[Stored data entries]
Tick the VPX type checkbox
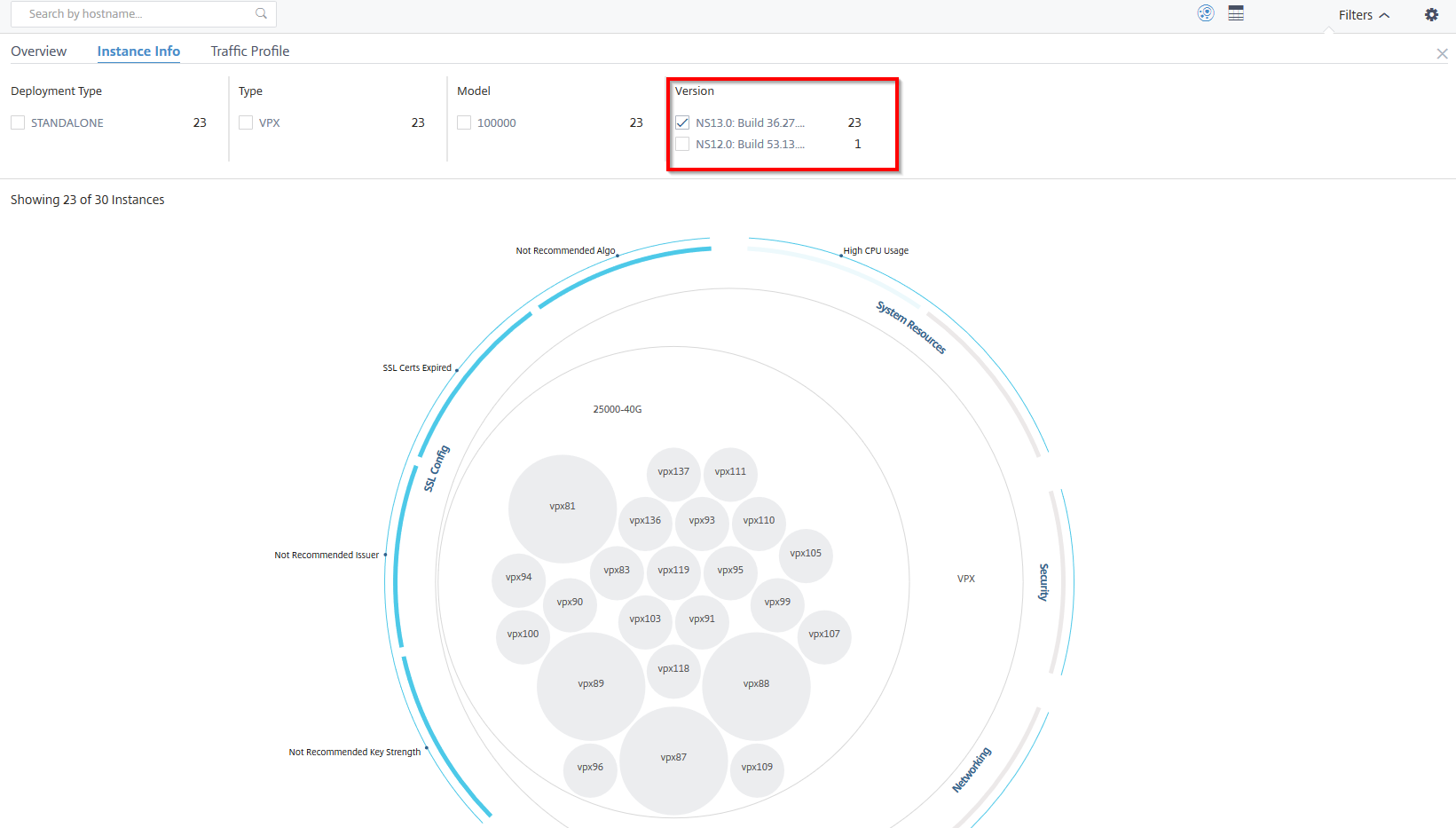Screen dimensions: 1456x828 (x=246, y=122)
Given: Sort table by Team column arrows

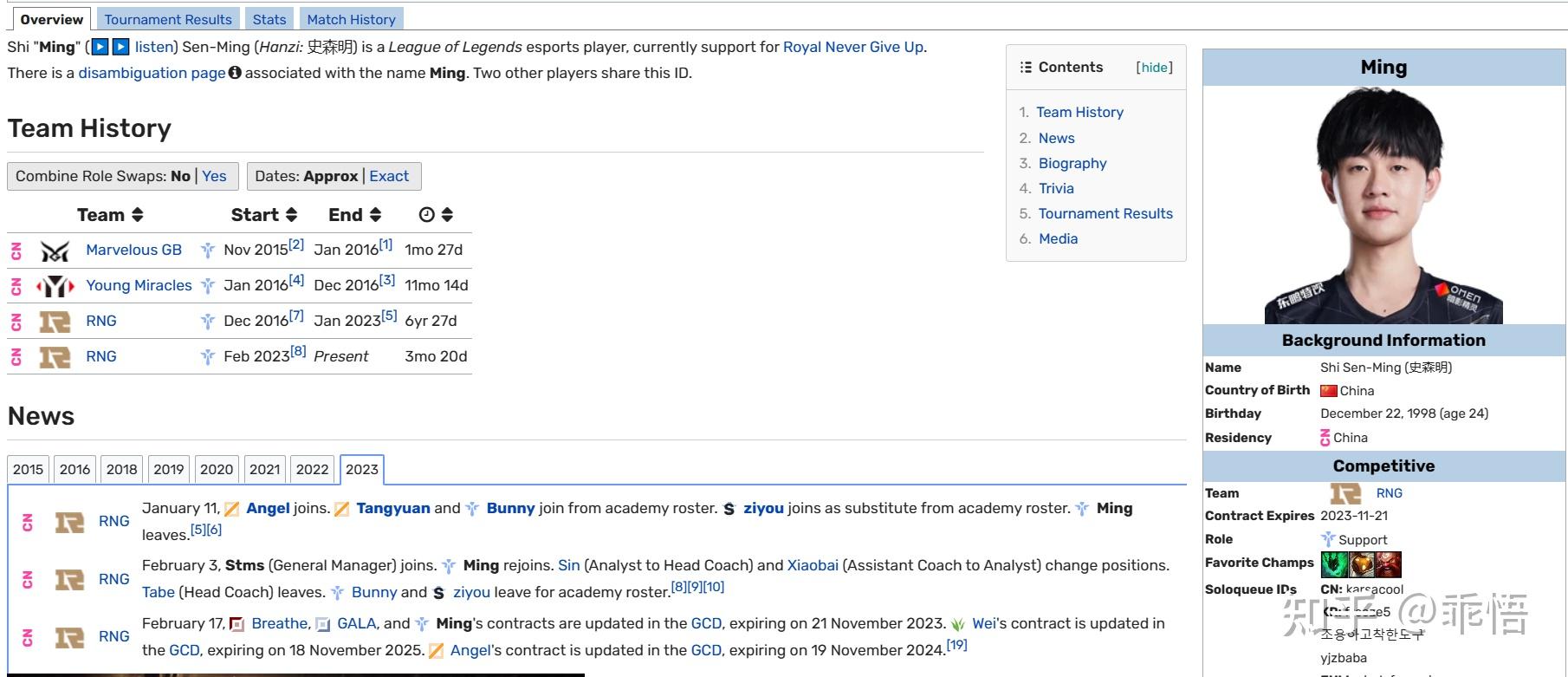Looking at the screenshot, I should [x=137, y=215].
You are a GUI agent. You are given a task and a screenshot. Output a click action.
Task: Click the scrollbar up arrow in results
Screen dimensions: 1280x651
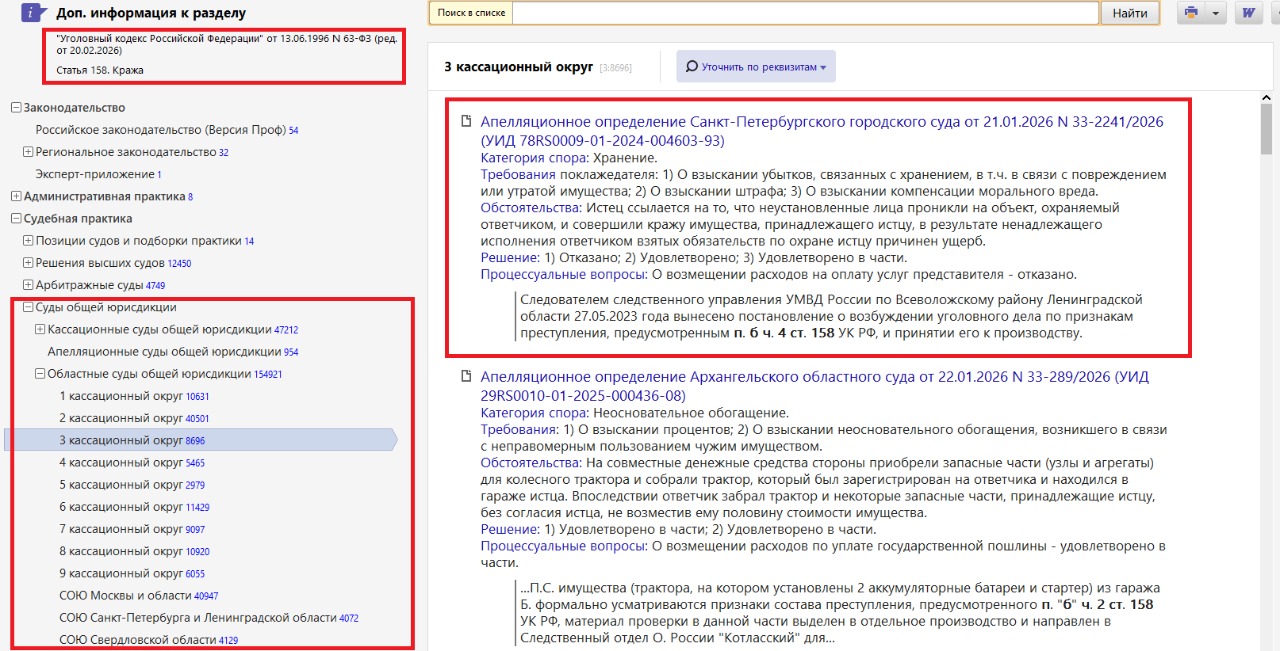(x=1266, y=98)
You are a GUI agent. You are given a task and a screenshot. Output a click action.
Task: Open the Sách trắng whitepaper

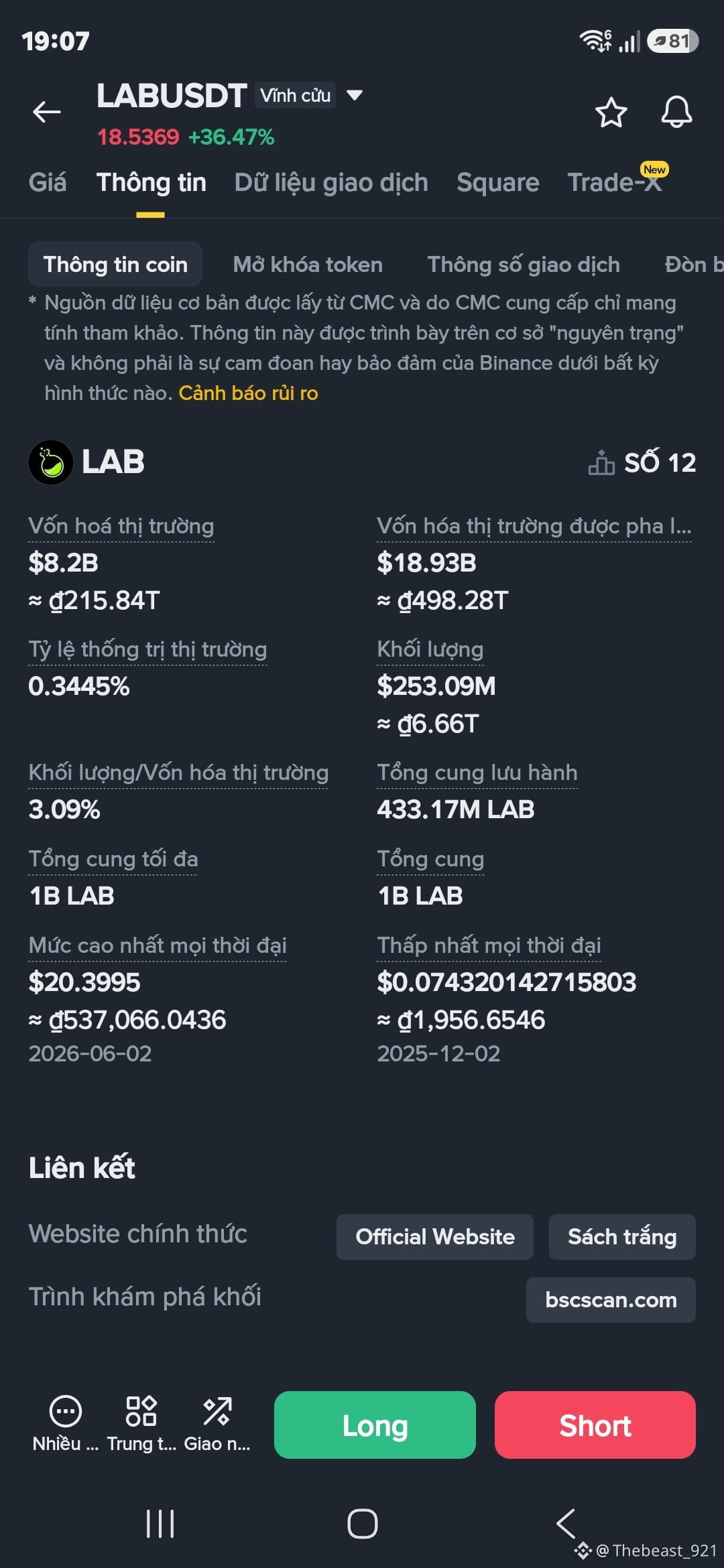(x=622, y=1236)
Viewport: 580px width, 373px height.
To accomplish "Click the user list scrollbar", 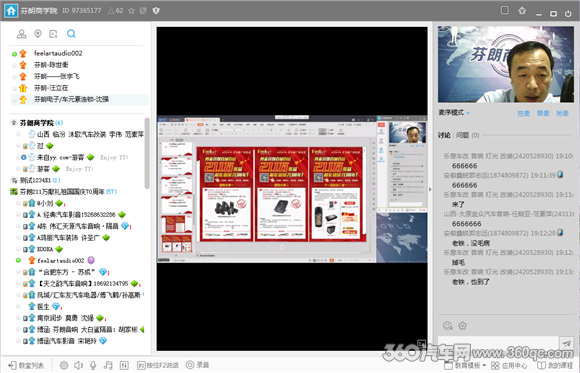I will (147, 153).
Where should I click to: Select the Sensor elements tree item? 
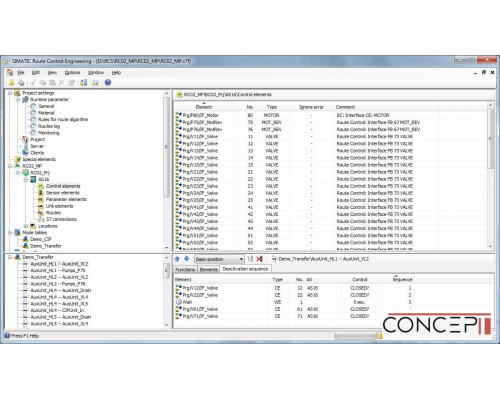click(63, 193)
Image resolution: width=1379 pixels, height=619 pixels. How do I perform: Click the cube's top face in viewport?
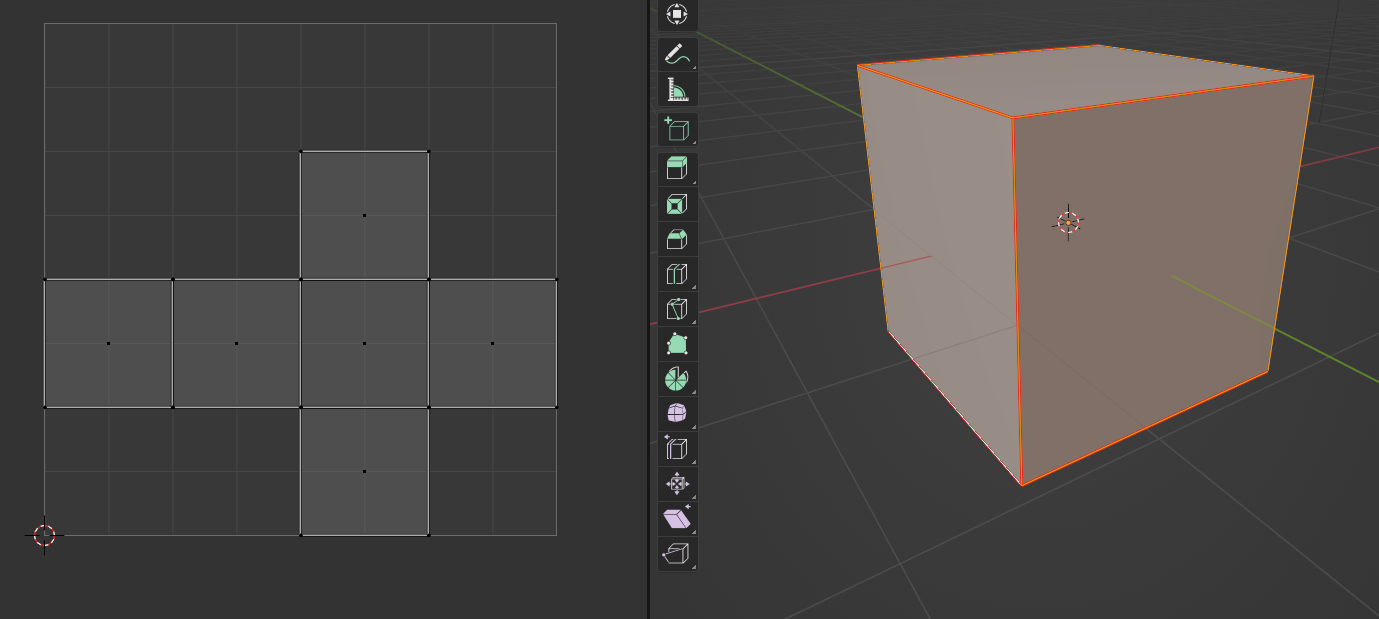(x=1080, y=80)
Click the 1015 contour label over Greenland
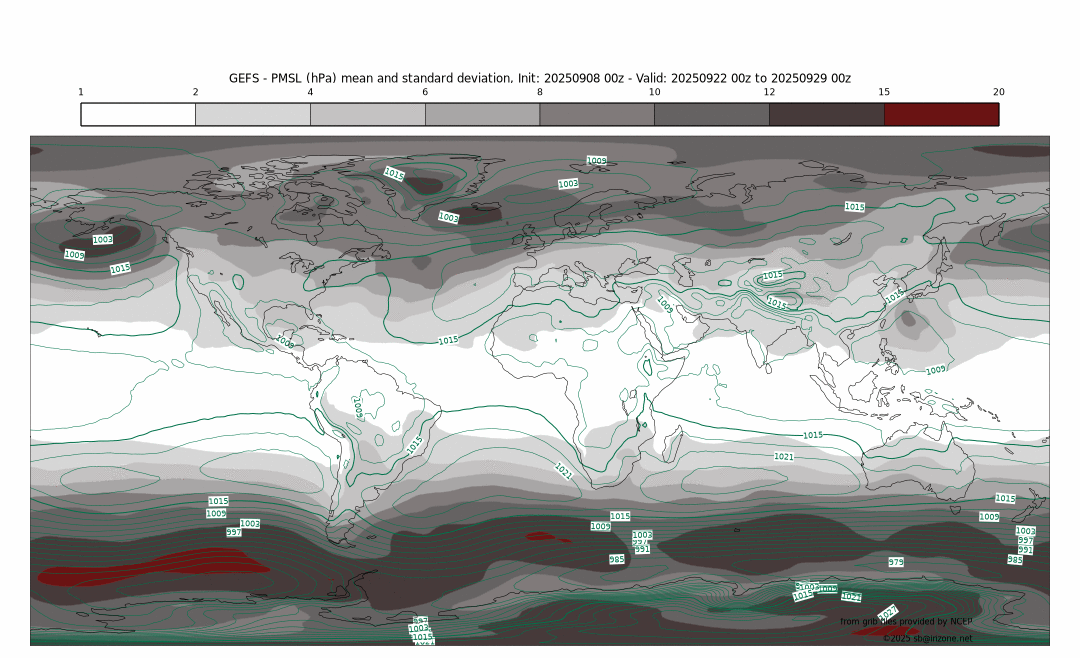The width and height of the screenshot is (1080, 658). click(x=394, y=173)
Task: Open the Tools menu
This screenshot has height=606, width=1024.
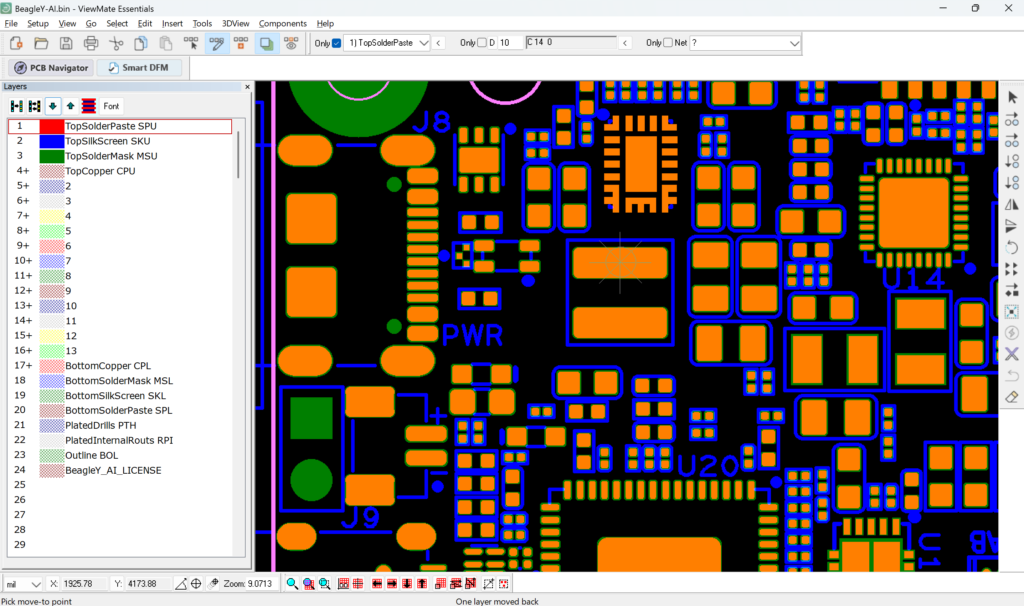Action: [202, 23]
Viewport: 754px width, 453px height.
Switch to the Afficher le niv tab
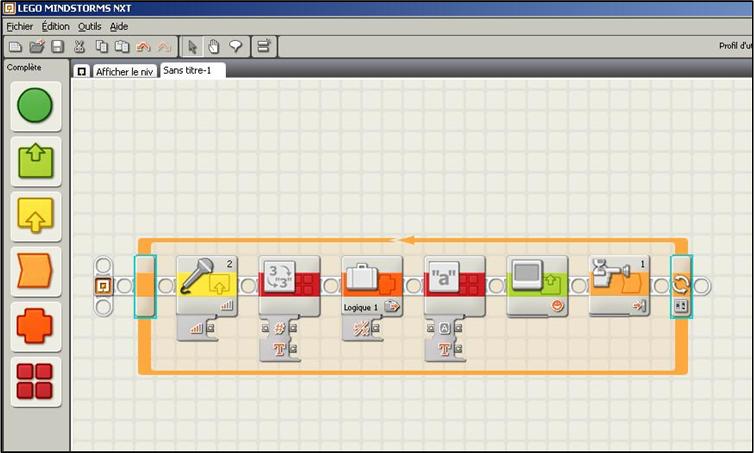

- _WHAT IS NEEDED_
Emit an exact copy of the lines from the line bearing "Task: Open the Tools menu" through the last line above, inclusive, and leave the images out.

- _ANSWER_
Task: Open the Tools menu
This screenshot has height=606, width=1024.
Action: [202, 23]
Viewport: 754px width, 453px height.
Switch to the Afficher le niv tab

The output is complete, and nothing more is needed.